Asap dapur mengebul, melewati corong asap tua milik kami. Nenek sedang memasak air yang Ia timba dari sumur. Aku ingat waktu itu, periode Tahun 1994. Empat tahun setelah kami berangsur kembali ke desa.
Nyala kayu bakar terus menyala. Nenek mengeluarkan setengah karung gabah. Hasil panen di kebun. Tempo itu, beras mahal. Makan dari beras yang terbuat dari jagung sudah sering. Sementara untuk makan nasi, kami harus dulu ke kota, itu pun jika punya duit. Sebab kebun-kebun warga belum menghasilkan apa-apa.
Tanaman perkebunan; cengkih dan pala habis dilahap abu vulkanik 1988 silam, tak tersisa walau sebatang pohon pun.
Ketika warga kembali ke desa, mereka baru mulai menananam. Butuh setahun lagi untuk menghasilkan. Beras dari jagung diolah menjadi sinole , hingga dimasukan ke dalam buah labuh.Â
Papeda mungkin menjadi menu utama. Tapi beras masih menjadi unggulan. Jadilah warga menanam padi dilahan seadanya. Tanpa ilmu pertanian layaknya di Jawa.Â
Kakek saya menanam padi di lahan kebun; sawah kering. Saya tak ingat ia mendapatkan bibitnya dari mana. Hasil panen kemudian menjadi simpanan warga untui dikonsumsi.

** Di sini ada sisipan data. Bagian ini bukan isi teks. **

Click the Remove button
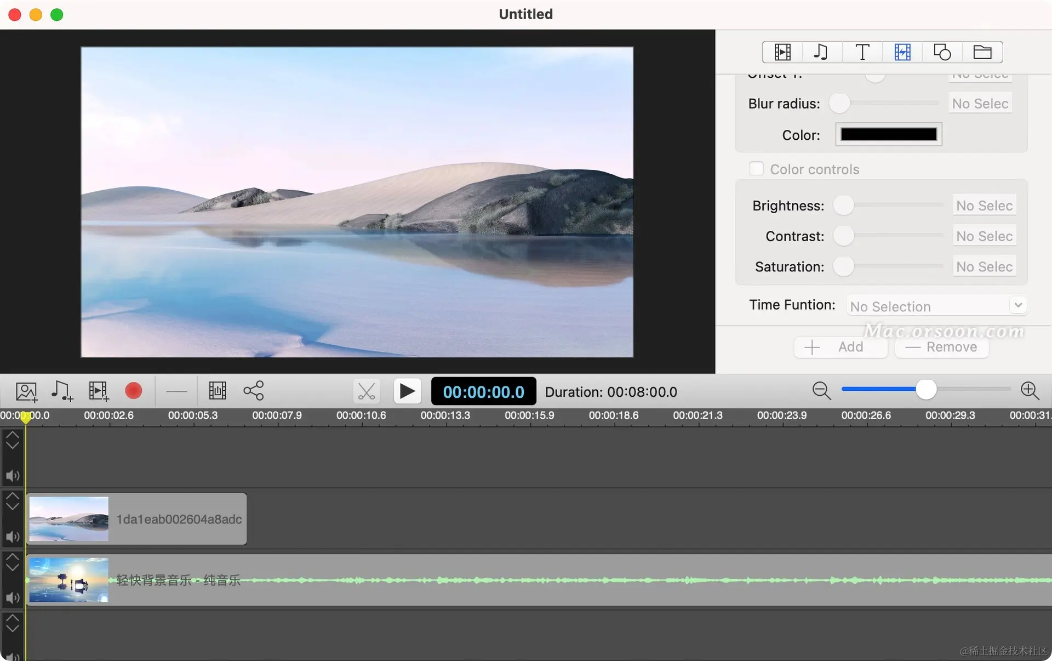coord(941,347)
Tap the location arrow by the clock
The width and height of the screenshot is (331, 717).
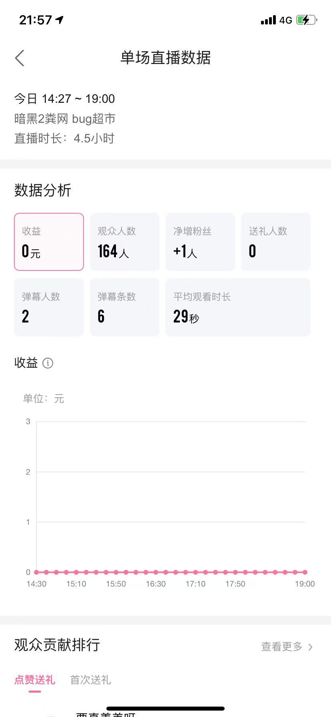pos(60,20)
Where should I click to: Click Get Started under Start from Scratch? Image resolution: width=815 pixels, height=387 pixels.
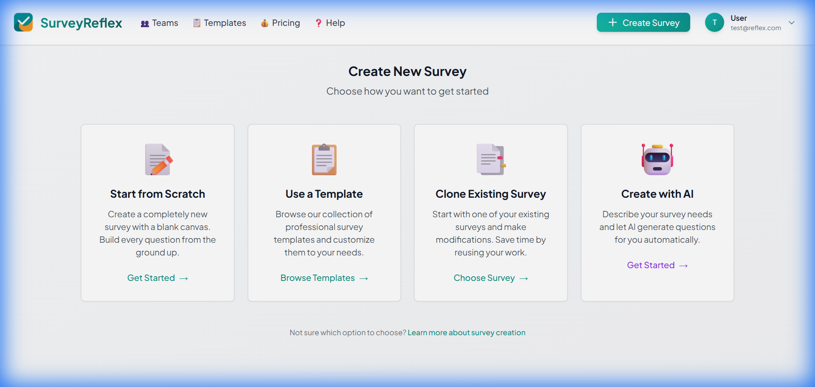click(157, 278)
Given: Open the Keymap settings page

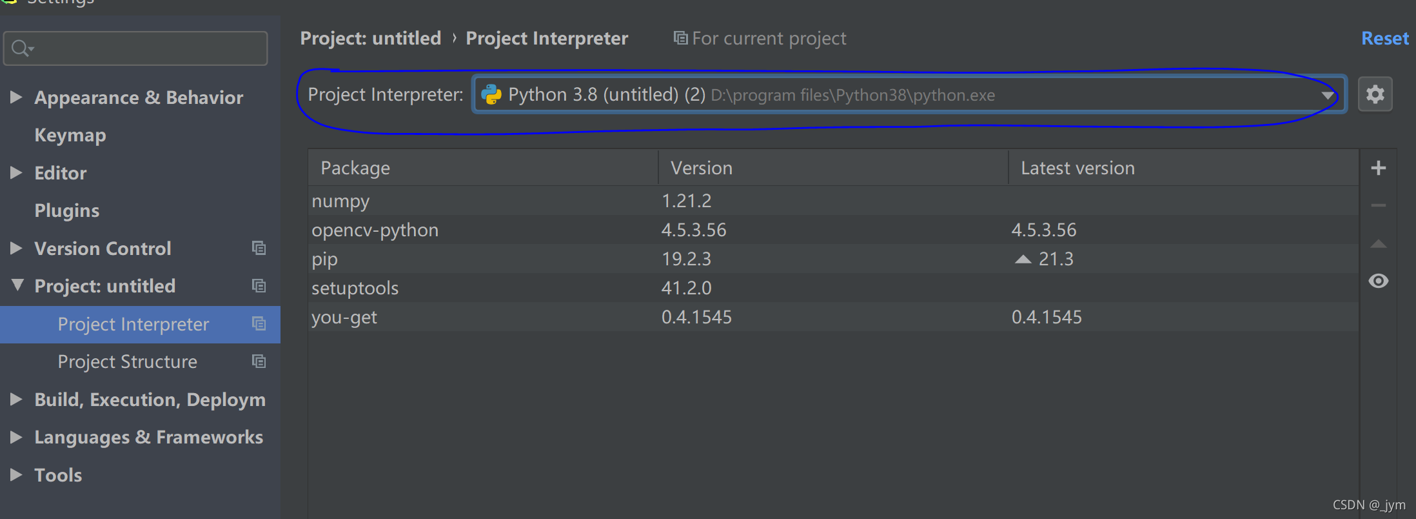Looking at the screenshot, I should 70,136.
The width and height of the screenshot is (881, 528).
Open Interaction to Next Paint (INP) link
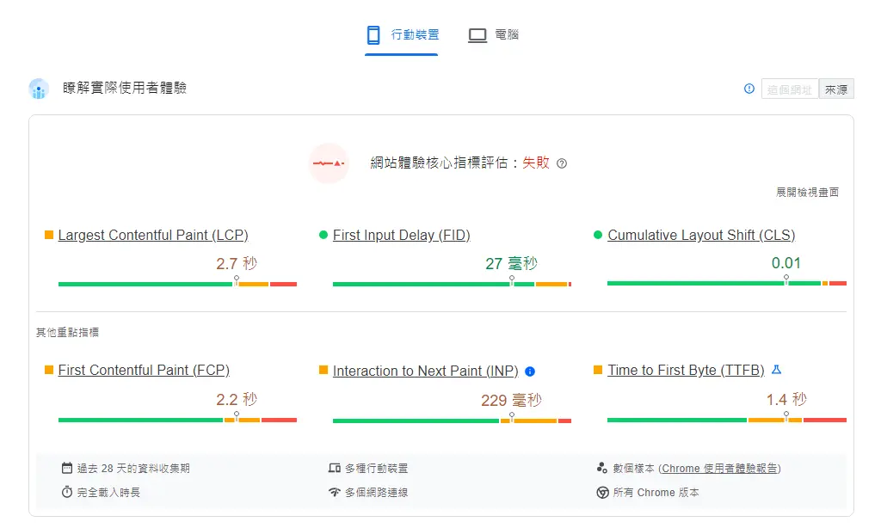tap(425, 371)
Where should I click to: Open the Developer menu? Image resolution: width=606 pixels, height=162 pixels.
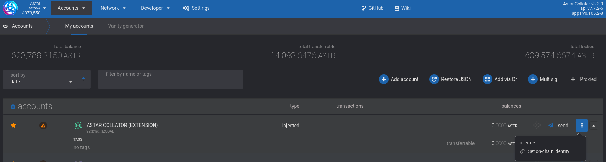(155, 8)
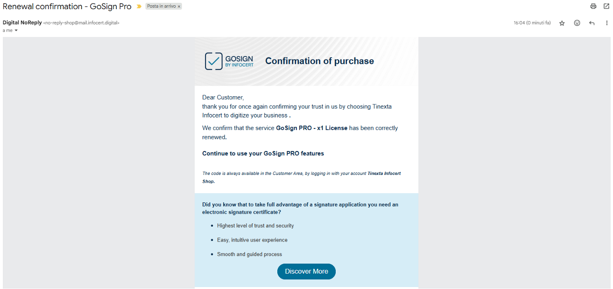The image size is (613, 289).
Task: Click the 16:04 message timestamp
Action: [532, 23]
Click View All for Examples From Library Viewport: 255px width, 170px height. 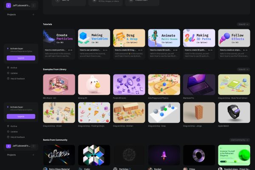click(x=243, y=69)
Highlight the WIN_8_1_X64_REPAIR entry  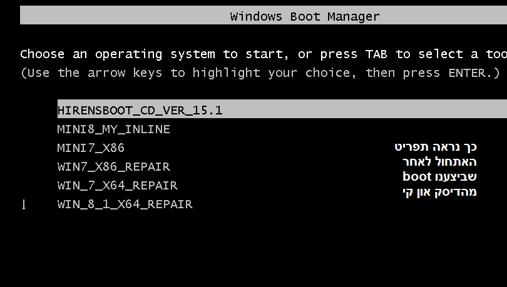pos(125,204)
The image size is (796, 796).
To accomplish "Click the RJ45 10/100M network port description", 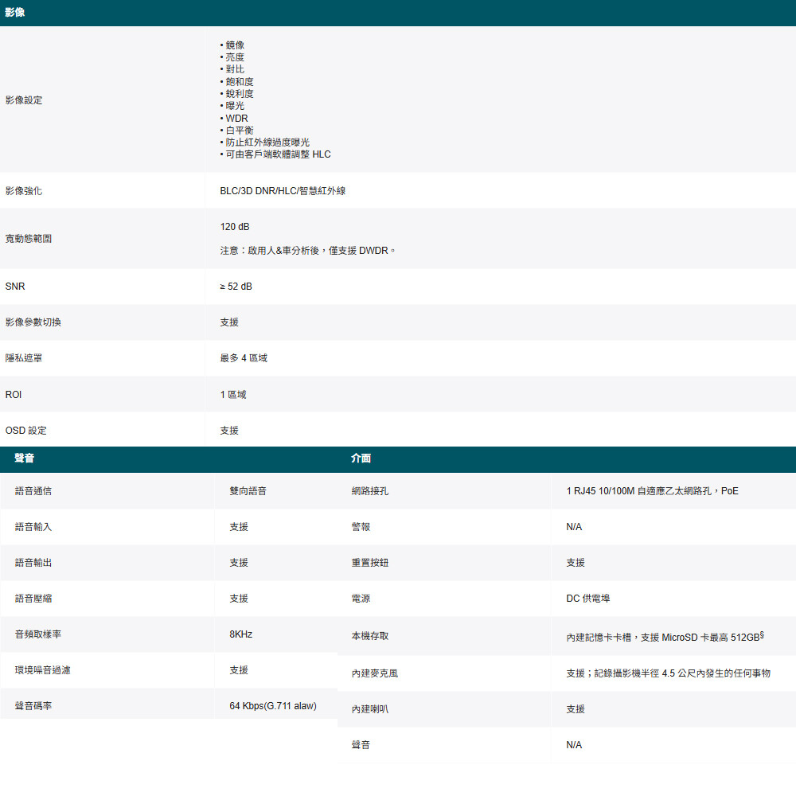I will tap(652, 491).
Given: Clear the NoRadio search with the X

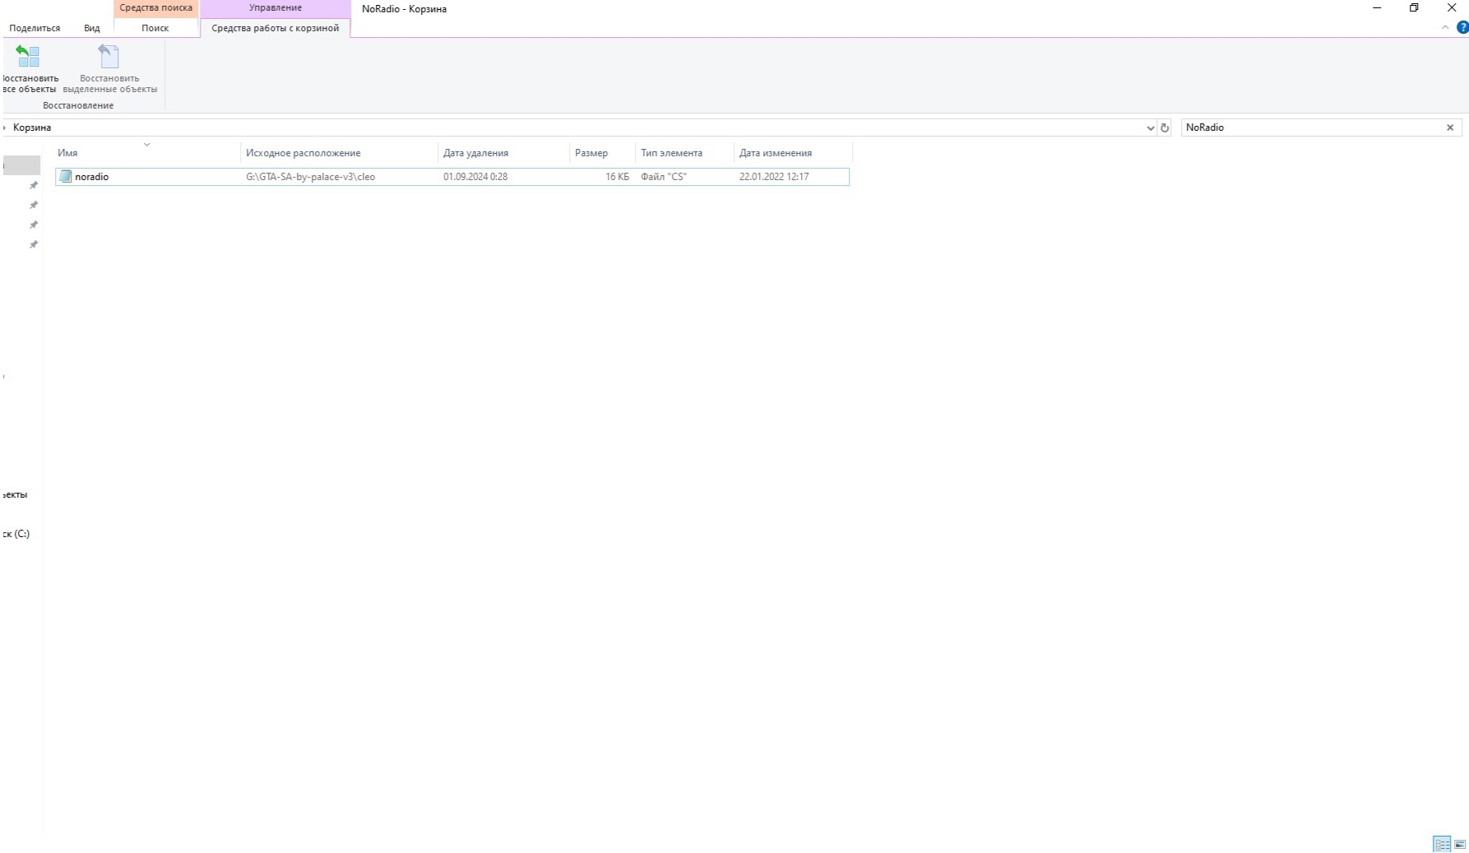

Nenek mengeluarkan stok tersebut. Dia ambilnya satu baskom kecil. Lalu di letakan ke sebuah petak kayu yang oleh kami di sebut Loseng. Di Maluku Utara sebutan nya berbeda-beda. Misalnya di Tidore di sebut Tutu Bira.
Nenek berlahan menumbuk gabah tersebut. Gabah terlepas, butir beras mulai nampak. Beliau menyaringnya ke susiru; alat terbuat dari ayaman daun pandan. Kemudian di tapis agar sisa gabah sepenuhnya hilang dan benar-benar menyisahkan butir beras untuk di konsumsi.
Nenek membersihkan lagi loseng tersebut. Ia kemudian menaruh biji kopi yang sudah disangrai memakai pasir lalu ditumbuk untuk kemudian nanti diseduh. Sekian tahun saya melihat proses pemakaian loseng tersebut.